With regard to all‐cause mortality, potential increased risks were observed within 1 year of delivery for women with pre‐pregnancy hypertension alone (HR, 4.92; 95% CI, 1.55–15.7) as well as for those with HDP alone (HR, 1.67; 95% CI, 1.16–2.41), although there were a small number of events among women with pre‐pregnancy hypertension alone. Women with both conditions experienced increased risk of all‐cause mortality within 5 years of delivery (HR, 2.21; 95% CI, 1.61–3.03). In addition, women with HDP alone were at increased risk of all‐cause mortality within 5 years of delivery (HR, 1.35; 95% CI, 1.13–1.60), as were women with pre‐pregnancy hypertension alone across the entire study period (HR, 2.00; 95% CI, 1.20–3.33).

********************

- _Problem set_:
a - In the mortality passage, what hazard ratio is given for all-cause mortality within 5 years of delivery among women with both conditions?
b - Echo the mortality passage from "With regard to" up to and including "95% CI, 1.20–3.33).".
c - Write what follows the last sentence of the mortality passage.

- _Supplied data_:
********************

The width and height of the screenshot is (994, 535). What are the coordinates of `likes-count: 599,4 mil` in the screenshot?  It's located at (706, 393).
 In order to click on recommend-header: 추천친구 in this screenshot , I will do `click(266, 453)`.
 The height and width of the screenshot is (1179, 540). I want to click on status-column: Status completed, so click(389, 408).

********************

- _Answers_:
a - HR 2.21 (95% CI, 1.61–3.03).

b -
With regard to all‐cause mortality, potential increased risks were observed within 1 year of delivery for women with pre‐pregnancy hypertension alone (HR, 4.92; 95% CI, 1.55–15.7) as well as for those with HDP alone (HR, 1.67; 95% CI, 1.16–2.41), although there were a small number of events among women with pre‐pregnancy hypertension alone. Women with both conditions experienced increased risk of all‐cause mortality within 5 years of delivery (HR, 2.21; 95% CI, 1.61–3.03). In addition, women with HDP alone were at increased risk of all‐cause mortality within 5 years of delivery (HR, 1.35; 95% CI, 1.13–1.60), as were women with pre‐pregnancy hypertension alone across the entire study period (HR, 2.00; 95% CI, 1.20–3.33).

c -
Racial/Ethnic Differences in Maternal Incident CHD, Incident Stroke, and All‐Cause Mortality by Pre‐Pregnancy Hypertension and HDP Exposure

Race/ethnic specific estimates for the hazards of incident CHD, incident stroke, and all‐cause mortality within 5 years of delivery after adjustment for covariates are shown in Table 3 based on multivariable Cox proportional hazards modeling. A significant interaction was observed between the exposure and race/ethnic groups for all‐cause mortality (P=0.001). There was an increased risk of all‐cause mortality among NHW (HR, 2.11; 95% CI, 1.23–3.65) and NHB (HR, 2.34; 95% CI, 1.58–3.47) women with both conditions; no Hispanic women with both conditions died within 5 years of delivery. All‐cause mortality risk was also elevated for NHB women with HDP alone (HR, 1.70; 95% CI, 1.34–2.15) and non‐significantly elevated for NHW women (HR, 1.08; 95% CI, 0.82–1.42). Among women with pre‐pregnancy hypertension alone, an increased risk of all‐cause mortality was observed for Hispanic women (HR, 18.4; 95% CI, 4.17–80.9), but not for NHW or NHB women.

Table 3.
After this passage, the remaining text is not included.